43. Сенаторы с таким сочувствием слушали Монтана, что Гельвидий вновь загорелся надеждой свалить Марцелла. Он начал с похвалы Клувию Руфу, который ни свой выдающийся ораторский талант, ни свое огромное богатство ни разу во времена Нерона не использовал кому-нибудь во зло; говоря так, он не только изобличал Эприя, но и противопоставлял ему Клувия, чем еще больше возбуждал гнев сенаторов против доносчика. Почувствовав общее настроение, Марцелл поднялся, как бы собираясь покинуть курию. «Мы уходим, Приск, — сказал он Гельвидию, — и оставляем тебе твой сенат.

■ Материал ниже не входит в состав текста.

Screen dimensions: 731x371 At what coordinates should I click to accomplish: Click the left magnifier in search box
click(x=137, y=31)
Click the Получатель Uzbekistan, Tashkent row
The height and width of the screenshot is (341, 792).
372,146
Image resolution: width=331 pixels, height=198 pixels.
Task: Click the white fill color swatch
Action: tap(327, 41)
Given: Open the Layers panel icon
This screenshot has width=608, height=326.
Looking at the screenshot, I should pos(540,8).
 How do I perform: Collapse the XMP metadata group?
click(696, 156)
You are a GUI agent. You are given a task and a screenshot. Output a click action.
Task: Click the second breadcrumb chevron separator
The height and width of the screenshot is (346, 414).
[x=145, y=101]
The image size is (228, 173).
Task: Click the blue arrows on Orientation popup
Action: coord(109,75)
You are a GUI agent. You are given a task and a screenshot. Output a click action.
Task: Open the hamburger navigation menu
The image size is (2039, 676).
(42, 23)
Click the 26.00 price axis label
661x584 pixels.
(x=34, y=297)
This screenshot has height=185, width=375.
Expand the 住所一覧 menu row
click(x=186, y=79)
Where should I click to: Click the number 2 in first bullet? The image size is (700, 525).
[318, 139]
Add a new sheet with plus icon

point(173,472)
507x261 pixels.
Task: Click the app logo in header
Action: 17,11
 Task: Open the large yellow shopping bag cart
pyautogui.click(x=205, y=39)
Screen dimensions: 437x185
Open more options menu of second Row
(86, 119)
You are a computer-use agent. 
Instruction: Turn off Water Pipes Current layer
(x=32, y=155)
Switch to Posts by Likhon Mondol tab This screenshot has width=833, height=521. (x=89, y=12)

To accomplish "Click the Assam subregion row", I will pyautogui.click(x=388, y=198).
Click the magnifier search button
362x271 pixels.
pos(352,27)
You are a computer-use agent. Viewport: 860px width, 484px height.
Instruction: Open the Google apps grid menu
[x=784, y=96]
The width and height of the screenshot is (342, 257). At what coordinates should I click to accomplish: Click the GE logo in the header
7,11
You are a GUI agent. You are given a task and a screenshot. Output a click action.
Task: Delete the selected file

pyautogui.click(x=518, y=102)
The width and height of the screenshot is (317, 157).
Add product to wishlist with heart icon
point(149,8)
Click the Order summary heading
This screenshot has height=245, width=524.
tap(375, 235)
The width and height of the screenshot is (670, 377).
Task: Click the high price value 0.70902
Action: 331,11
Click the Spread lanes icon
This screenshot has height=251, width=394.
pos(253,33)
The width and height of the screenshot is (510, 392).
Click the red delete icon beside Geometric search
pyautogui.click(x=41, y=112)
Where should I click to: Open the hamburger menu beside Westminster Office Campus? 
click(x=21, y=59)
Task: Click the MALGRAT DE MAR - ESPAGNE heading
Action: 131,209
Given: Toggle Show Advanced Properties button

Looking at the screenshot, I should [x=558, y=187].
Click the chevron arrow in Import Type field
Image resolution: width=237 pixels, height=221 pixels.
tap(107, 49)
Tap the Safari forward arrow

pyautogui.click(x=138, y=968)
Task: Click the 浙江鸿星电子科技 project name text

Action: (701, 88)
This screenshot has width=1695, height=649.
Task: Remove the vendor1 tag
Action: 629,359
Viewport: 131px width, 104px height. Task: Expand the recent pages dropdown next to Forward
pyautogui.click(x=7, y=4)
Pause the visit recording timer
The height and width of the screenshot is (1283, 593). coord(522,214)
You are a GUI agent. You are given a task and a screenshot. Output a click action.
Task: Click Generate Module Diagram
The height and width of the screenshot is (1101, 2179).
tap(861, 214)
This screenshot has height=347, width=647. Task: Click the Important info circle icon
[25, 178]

Управляй им, не смущаясь присутствием Цезаря». За ним следом двинулся Вибий Крисп; оба были одинаково полны ненависти, но выражением лица резко отличались друг от друга: Марцелл смотрел грозно, Крисп широко улыбался[118]: подоспевшие друзья заставили обоих вернуться на свои места. Яростный спор, в котором на одной стороне было состоявшее из честных людей большинство, на другой — располагавшее властью меньшинство, становился все более ожесточенным и затянулся до конца дня.
   44. В следующем заседании сената Цезарь первым заговорил о том, что надо забыть прошлые обиды и распри, и о том, что иные вещи в прежние времена бывали необходимы. Муциан многословно развивал ту же мысль и всячески выгораживал доносчиков. Тех, кто вновь возбудил некогда начатые, но позже приостановленные судебные процессы, он мягко, даже с просительными интонациями, убеждал отказаться от своих претензий. Встретив сопротивление, отцы-сенаторы тут же отступились от своей едва обретенной свободы. Не желая, однако, создавать впечатление, будто он пренебрегает мнением сената и оставляет безнаказанными преступления, совершенные во времена Нерона, Муциан вернул на острова, на которые они были сосланы ранее, появившихся было в Риме сенаторов Октавия Сагитту и Антистия Созиана[119]. Октавий находился в незаконной связи с Понтией Постуминой, которая не соглашалась выйти за него замуж; не видя возможности удовлетворить свою любовь, Октавий убил ее. Созиан был негодяй, принесший гибель многим людям. Решением сената, составленным в самых суровых выражениях, оба были осуждены и изгнаны, и теперь, когда всем остальным разрешили вернуться, их оставили в прежнем положении. Ненависть к Муциану, однако, от этого не стала меньше: в ссылке ли, в Риме ли — Созиан и Сагитта все равно вызывали одно лишь презрение; доносчики же, с их талантом, богатствами, властью, с их изощренной способностью делать зло, внушали людям ужас.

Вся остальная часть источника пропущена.